» Direction:
Rewrite each row below with "Click" replaced by "Tap" and everything else unchanged. Leave out the pictures.
-- start Raw data --
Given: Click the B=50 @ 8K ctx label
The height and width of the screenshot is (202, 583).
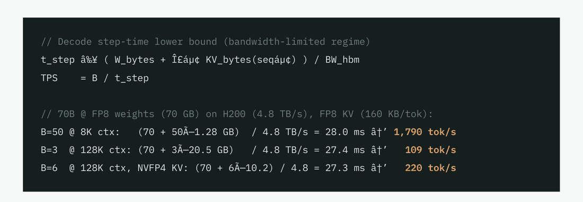Looking at the screenshot, I should (81, 132).
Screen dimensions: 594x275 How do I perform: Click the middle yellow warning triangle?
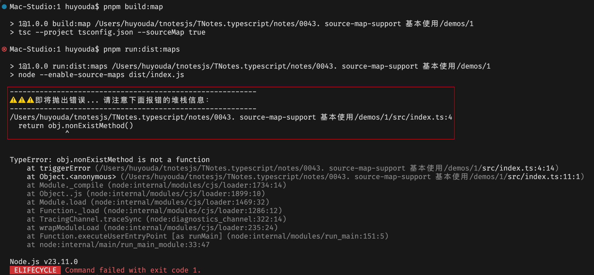(x=22, y=100)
-- end Raw data --
» Full solution:
Given: Tap the B=50 @ 8K ctx label
The height and width of the screenshot is (202, 583).
Looking at the screenshot, I should (81, 132).
Screen dimensions: 594x275 How do I perform: Tap the middle yellow warning triangle?
(x=22, y=100)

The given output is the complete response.